By the way, I am obviously able to see this layer “/backbone/bga/Concat_output_0” in the ONNX file, but not in the generated .engine file (sucessfully generated when “/backbone/bga/Concat_output_0” precision type is forced to INT32). Do you have any idea about why this is the case? Has this layer become the combination of several layers through quantization? As reference, here 2025-03-12_ONNXLayerNames.zip (813 Bytes) is the list of layers in the ONNX model and here 2024-12-09_OriginalLayerNames.zip (1015 Bytes) the list of the layers in the .engine model (that can also be visualized from the trex report in figure “% Latency Budget Per Layer” here LatencyBudgetPerLayer_WithLayerNames_1.zip (1.1 MB).

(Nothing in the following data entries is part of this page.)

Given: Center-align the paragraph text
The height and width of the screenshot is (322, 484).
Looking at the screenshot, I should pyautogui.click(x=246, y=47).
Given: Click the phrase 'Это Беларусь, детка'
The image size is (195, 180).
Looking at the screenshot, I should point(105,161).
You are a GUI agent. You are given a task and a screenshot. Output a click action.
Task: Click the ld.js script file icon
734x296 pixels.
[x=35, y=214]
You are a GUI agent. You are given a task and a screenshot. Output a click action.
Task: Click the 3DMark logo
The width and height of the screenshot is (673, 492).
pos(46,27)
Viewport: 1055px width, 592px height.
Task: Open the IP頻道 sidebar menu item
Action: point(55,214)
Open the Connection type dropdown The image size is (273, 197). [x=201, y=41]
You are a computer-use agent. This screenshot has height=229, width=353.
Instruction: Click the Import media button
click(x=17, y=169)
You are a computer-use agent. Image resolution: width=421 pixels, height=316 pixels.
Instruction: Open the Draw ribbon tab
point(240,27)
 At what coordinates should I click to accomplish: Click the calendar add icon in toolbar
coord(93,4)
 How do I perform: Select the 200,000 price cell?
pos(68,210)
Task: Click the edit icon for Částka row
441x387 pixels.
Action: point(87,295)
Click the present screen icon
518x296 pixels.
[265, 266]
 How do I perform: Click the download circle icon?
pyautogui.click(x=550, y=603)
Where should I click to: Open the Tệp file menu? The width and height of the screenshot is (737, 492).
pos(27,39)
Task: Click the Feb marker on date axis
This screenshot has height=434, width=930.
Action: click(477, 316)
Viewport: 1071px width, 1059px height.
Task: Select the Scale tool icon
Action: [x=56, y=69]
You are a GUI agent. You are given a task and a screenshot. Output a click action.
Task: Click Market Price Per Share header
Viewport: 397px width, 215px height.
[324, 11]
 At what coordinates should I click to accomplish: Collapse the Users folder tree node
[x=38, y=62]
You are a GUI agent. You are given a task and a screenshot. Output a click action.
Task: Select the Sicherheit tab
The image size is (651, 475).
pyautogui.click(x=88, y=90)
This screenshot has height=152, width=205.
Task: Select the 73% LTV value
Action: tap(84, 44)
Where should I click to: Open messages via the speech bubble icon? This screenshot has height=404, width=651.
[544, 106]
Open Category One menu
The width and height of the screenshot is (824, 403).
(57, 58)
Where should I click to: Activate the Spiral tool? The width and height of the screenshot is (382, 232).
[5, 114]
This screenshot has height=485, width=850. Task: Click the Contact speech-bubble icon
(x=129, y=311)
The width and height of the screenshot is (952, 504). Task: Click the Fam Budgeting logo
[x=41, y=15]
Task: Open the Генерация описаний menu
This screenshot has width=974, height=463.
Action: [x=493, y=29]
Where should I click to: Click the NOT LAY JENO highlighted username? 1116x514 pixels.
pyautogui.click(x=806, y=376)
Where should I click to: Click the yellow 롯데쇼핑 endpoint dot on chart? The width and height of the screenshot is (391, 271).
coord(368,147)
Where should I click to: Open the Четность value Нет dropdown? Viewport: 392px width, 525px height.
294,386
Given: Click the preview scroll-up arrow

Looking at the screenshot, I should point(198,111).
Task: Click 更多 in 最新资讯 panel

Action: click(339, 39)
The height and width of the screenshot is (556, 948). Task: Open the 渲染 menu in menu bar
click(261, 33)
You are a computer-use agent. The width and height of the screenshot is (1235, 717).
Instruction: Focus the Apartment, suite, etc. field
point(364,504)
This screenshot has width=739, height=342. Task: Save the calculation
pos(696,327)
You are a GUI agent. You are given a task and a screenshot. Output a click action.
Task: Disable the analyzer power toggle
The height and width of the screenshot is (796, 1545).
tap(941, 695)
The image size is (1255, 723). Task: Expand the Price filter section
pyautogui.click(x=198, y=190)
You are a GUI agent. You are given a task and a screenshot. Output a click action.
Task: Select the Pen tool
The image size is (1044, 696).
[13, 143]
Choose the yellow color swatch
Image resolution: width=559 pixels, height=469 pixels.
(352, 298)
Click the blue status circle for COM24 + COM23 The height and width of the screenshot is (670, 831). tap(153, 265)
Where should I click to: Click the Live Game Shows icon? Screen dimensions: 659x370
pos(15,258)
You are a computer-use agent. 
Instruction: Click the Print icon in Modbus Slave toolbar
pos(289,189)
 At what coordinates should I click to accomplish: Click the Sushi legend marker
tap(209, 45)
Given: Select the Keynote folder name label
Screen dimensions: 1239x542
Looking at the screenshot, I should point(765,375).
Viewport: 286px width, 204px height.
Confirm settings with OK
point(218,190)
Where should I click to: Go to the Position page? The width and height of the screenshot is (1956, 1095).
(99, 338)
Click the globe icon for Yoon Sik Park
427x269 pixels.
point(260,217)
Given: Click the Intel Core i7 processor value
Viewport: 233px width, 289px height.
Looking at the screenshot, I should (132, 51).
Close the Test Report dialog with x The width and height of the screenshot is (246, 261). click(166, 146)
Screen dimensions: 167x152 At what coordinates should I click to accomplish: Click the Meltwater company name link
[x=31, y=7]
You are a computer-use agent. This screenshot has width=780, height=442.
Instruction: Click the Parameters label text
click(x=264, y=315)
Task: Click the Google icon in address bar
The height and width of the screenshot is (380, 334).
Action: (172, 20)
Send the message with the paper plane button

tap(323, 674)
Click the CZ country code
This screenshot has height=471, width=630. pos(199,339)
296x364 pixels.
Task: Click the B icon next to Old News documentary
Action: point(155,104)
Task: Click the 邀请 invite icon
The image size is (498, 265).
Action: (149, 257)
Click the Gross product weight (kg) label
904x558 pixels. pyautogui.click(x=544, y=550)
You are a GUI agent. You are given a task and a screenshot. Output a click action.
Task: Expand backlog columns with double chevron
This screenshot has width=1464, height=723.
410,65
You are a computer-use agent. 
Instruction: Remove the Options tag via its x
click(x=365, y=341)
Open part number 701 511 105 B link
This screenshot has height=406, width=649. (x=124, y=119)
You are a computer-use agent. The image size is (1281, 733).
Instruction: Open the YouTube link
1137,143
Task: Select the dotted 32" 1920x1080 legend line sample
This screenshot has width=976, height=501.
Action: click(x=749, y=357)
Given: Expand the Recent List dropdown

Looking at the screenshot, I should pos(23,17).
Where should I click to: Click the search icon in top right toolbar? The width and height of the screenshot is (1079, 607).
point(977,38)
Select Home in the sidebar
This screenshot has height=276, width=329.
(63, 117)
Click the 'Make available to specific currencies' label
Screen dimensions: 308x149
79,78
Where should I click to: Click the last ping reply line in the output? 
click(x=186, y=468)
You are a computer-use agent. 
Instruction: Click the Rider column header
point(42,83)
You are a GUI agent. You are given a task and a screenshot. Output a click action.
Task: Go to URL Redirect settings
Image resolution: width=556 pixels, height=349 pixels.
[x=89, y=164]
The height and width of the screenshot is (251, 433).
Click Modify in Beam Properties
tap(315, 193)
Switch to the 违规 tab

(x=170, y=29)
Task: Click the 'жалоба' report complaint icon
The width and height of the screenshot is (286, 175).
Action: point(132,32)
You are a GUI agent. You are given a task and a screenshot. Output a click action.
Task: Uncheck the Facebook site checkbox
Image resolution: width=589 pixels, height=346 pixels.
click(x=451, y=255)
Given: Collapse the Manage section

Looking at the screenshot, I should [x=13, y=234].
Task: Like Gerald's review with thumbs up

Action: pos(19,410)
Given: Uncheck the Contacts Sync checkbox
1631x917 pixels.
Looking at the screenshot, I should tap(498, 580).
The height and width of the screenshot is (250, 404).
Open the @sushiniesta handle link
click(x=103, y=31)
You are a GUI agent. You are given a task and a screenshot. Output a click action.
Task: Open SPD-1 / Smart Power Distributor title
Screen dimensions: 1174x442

B) Int8-quantization of vanilla model:

I used the exact same script and procedure for trying to quantize a much smaller and simpler model that I called “TinySegNet”. The purpose was here to see if I could at least fully quantize a basic model. This simplistic model is not designed for performance and only contains 3 convolutional layers and 1 upsampling layer at the end:

Unfortunately, it seems that the full INT8-quantization is apparently not possible here either:


Now, I would like to move away from the BiSeNet V2 model and I am wondering if, by any chance, you could provide me with a tiny semantic segmentation model where you can prove that full INT8-quantization with TensorRT is effectively possible. Based on this example where PTQ works, I could visualize layer precision distribution with trex and build upon that for testing and adapting more complex models. Would it be possible to share such a working example with me (ONNX + method)?

Thank you again very much for your help!

Best regards

This topic was automatically closed 14 days after the last reply. New replies are no longer allowed.